Painting by Horace Vernet

The Battle of Montmirail is an 1822 history painting by the French artist Horace Vernet. It depicts the 1814 Battle of Montmirail during the Napoleonic Wars, won by Napoleon over the Coalition. It was one of four battle scenes Vernet painted on a commission by the Duke of Orleans, a cousin of Louis XVIII and himself a future monarch of France. Vernet received a total of thirty eight thousand francs for the four works.

== The battle ==
The Battle of Montrmirail is one of the final victories of the French emperor Napoleon.
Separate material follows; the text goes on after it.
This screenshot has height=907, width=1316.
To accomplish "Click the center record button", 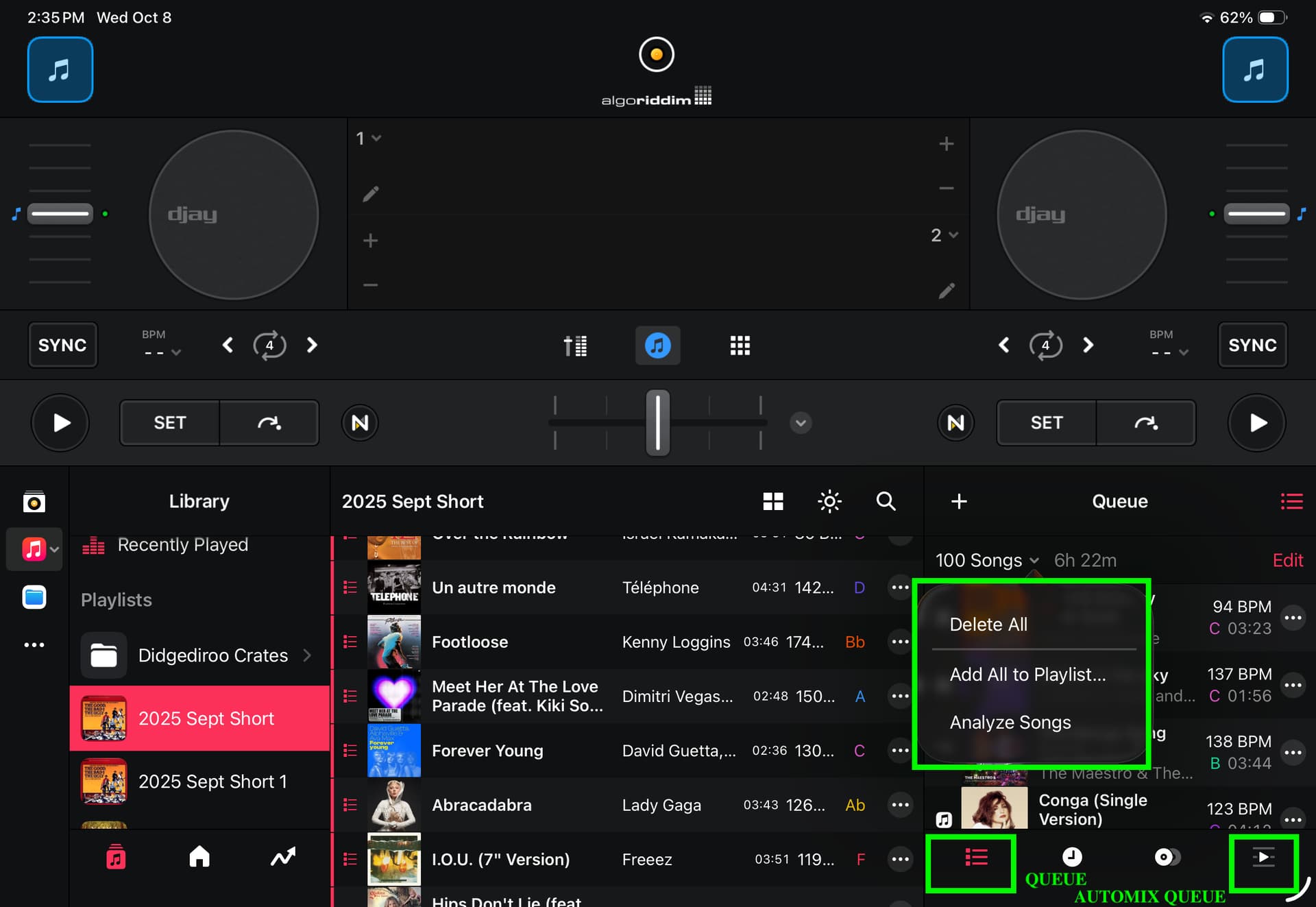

Fought on 11 February 1814 during the Six Days' Campaign, Napoleon's success there ultimately didn't prevent the fall of Paris and his abdication two months later.

== The painting ==
When two of his works were rejected for the Salon of 1822, Vernet pulled all but one of his paintings from the exhibition including this one. Instead, he chose to include it in his private exhibition of his works in his own studios. However, two years later it was finally exhibited at the Salon of 1824 to acclaim. The author Stendhal hailed it as "Horace Vernet's masterpiece" and praised it for its romanticism. Today it is in the collection of the National Gallery in London.

==Bibliography==
- Harkett, Daniel & Hornstein, Katie (ed.) Horace Vernet and the Thresholds of Nineteenth-Century Visual Culture. Dartmouth College Press, 2017.
- Hornstein, Katie. Picturing War in France, 1792–1856. Yale University Press, 2018.
- Thoma, Julia. The Final Spectacle: Military Painting under the Second Empire, 1855–1867. Walter de Gruyter, 2019.